DATA SUPPLIED: Begin

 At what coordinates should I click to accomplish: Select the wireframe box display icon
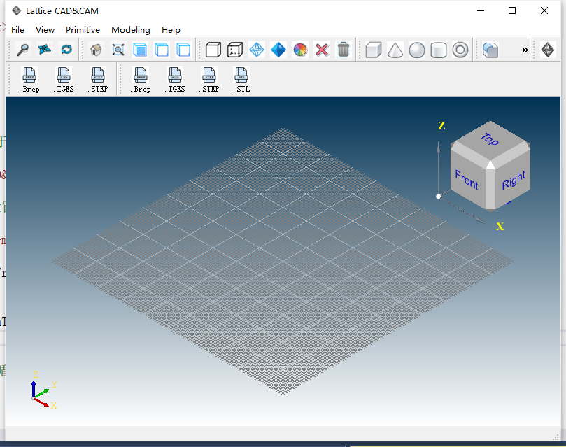213,50
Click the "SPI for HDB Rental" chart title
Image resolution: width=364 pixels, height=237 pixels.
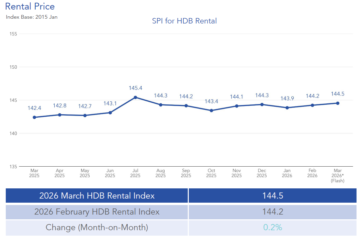click(x=184, y=21)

DATA SUPPLIED: End

TASK INSTRUCTIONS.
The lines to retype begin with the one containing "Image resolution: width=364" and end with the last line of the records. Reproduce them exactly and omit the pictures.

RESPONSE FOR THIS EXERCISE.
Image resolution: width=364 pixels, height=237 pixels.
click(x=184, y=21)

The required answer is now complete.